▶ [Requirement]:
Copy every one of the records below word for word, leaving out the pictures.

▶ [Input material]:

================

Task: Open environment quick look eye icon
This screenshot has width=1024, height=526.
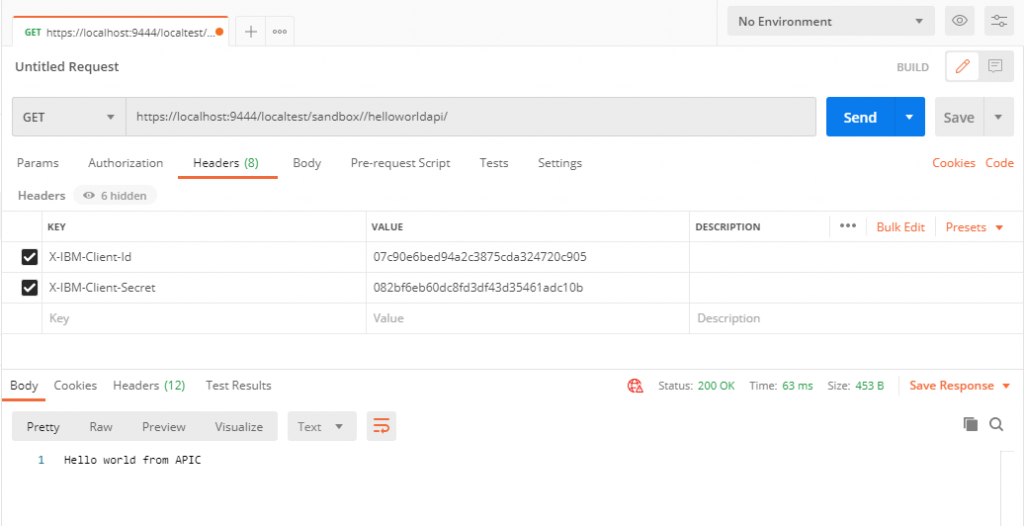Action: point(959,21)
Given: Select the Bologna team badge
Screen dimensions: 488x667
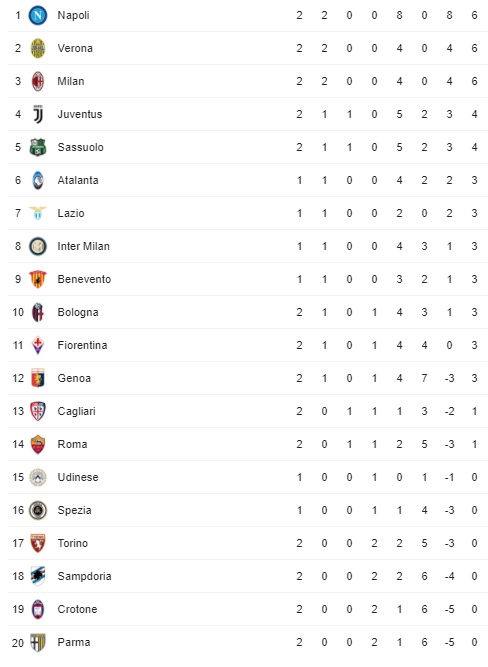Looking at the screenshot, I should point(37,312).
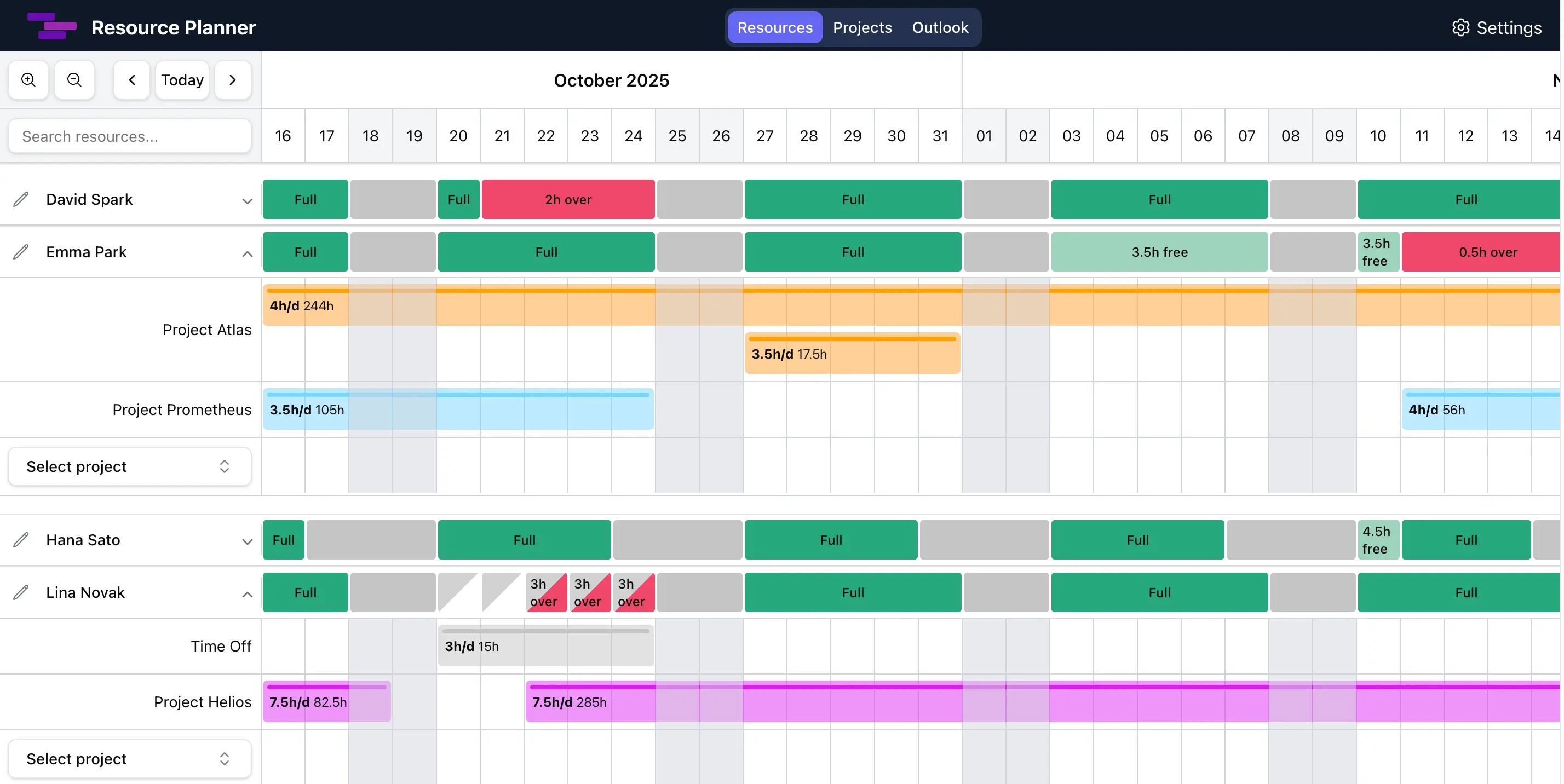Select the next period arrow
The height and width of the screenshot is (784, 1564).
click(233, 79)
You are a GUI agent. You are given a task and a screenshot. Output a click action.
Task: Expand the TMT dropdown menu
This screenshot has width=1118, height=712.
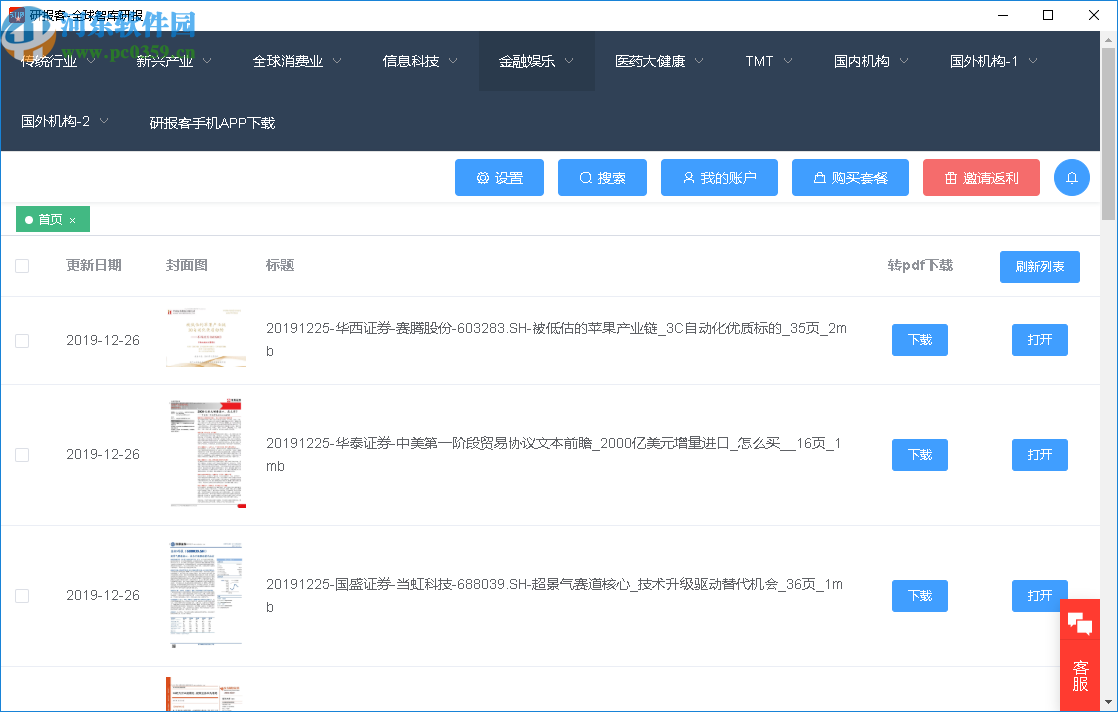[x=761, y=60]

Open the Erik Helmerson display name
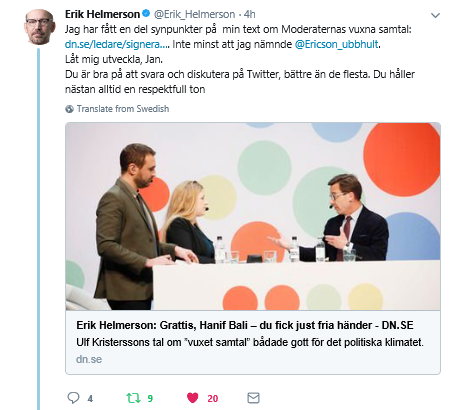point(102,14)
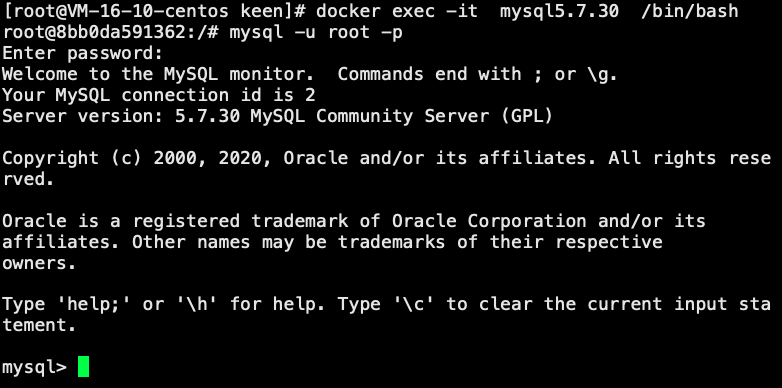Click the green cursor block after mysql>
The height and width of the screenshot is (388, 782).
84,367
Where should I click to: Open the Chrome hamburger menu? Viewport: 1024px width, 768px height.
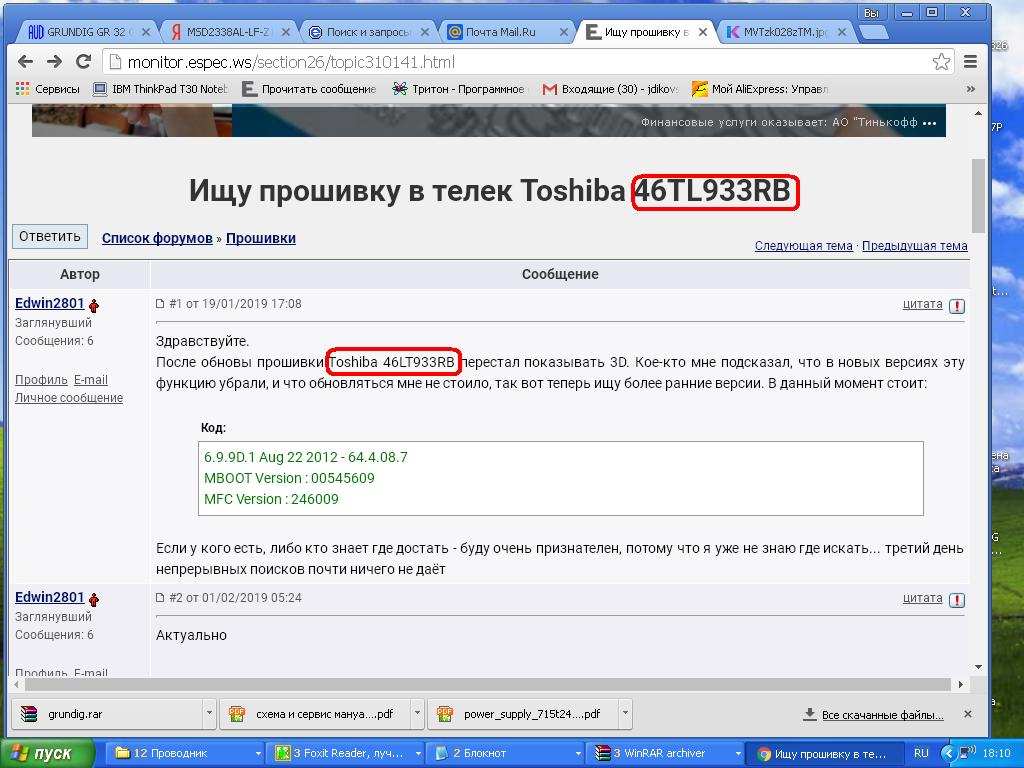coord(970,62)
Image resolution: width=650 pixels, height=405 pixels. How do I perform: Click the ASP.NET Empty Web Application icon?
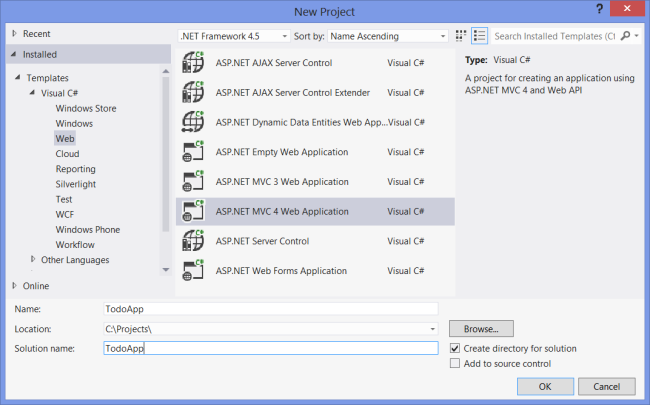click(x=193, y=152)
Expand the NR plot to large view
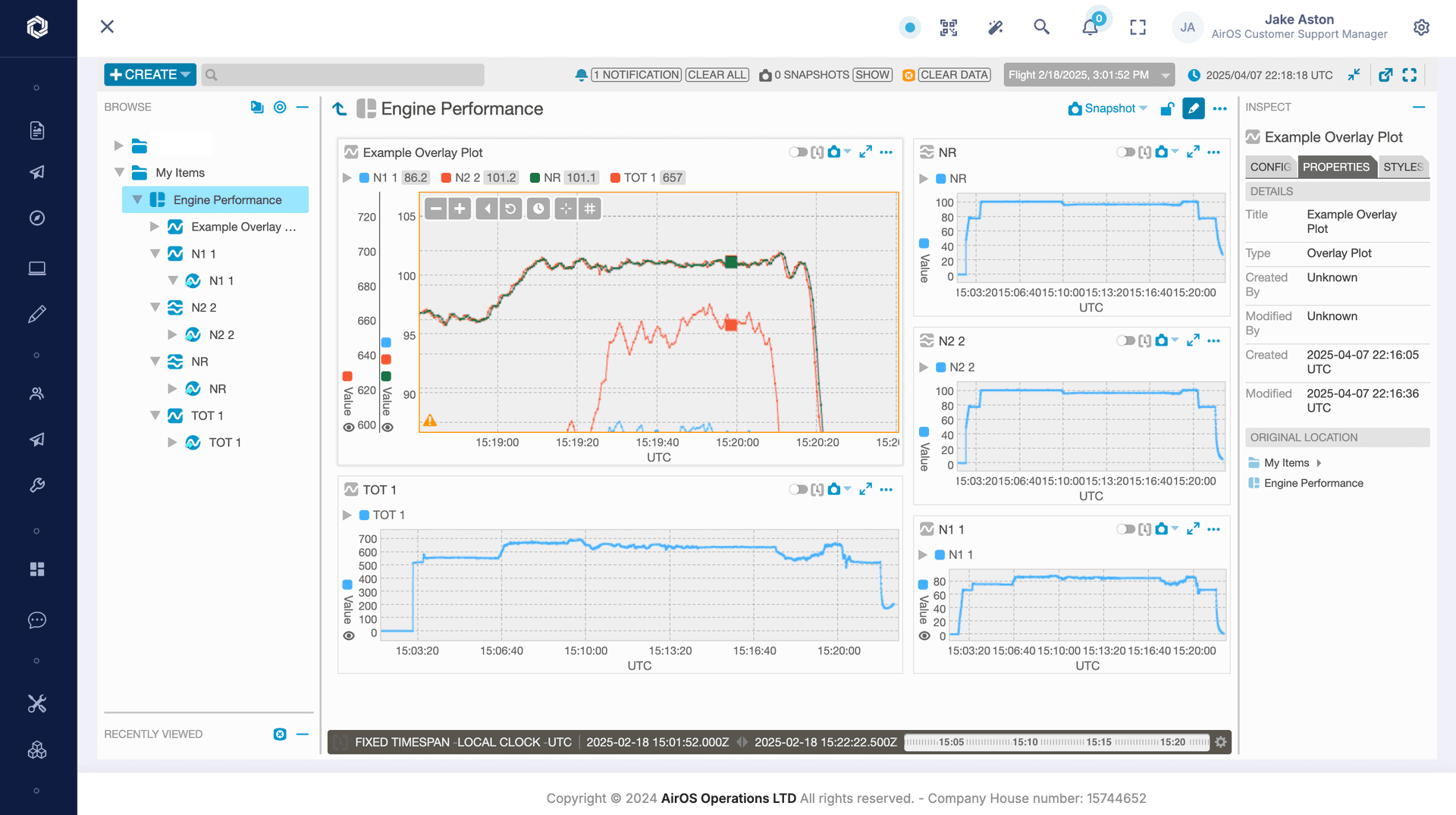Screen dimensions: 1456x815 click(1193, 152)
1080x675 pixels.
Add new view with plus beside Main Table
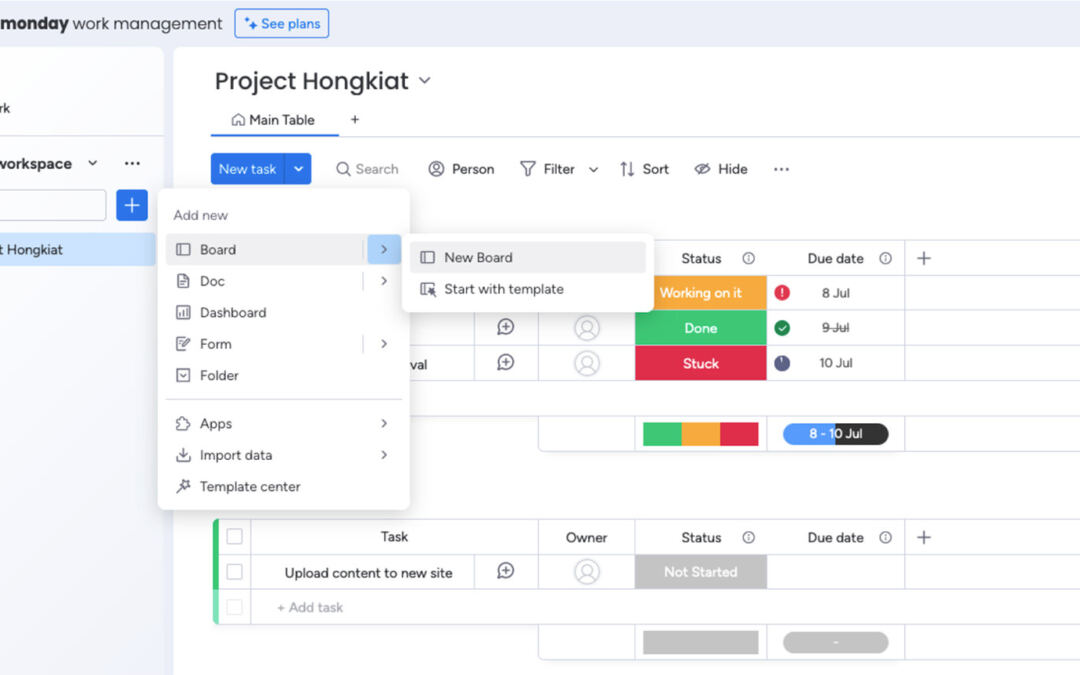354,120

================

▶ [Task result]:
Task: Open environment quick look eye icon
This screenshot has width=1024, height=526.
Action: point(959,21)
Given: Select the Bologna team badge
Screen dimensions: 488x667
Looking at the screenshot, I should point(37,312).
Select the next period arrow
The height and width of the screenshot is (784, 1564).
click(233, 79)
You are a GUI agent. You are given a task and a screenshot. Output a click action.
Task: Expand the TMT dropdown menu
This screenshot has width=1118, height=712.
[x=761, y=60]

Open the Erik Helmerson display name
point(102,14)
Click the green cursor block after mysql>
The height and width of the screenshot is (388, 782).
84,367
Where should I click to: Open the Chrome hamburger menu? Viewport: 1024px width, 768px height.
coord(970,62)
Image resolution: width=650 pixels, height=405 pixels. How do I perform: Click the ASP.NET Empty Web Application icon?
click(x=193, y=152)
Expand the NR plot to large view
Screen dimensions: 1456x815 click(1193, 152)
1080x675 pixels.
Add new view with plus beside Main Table
354,120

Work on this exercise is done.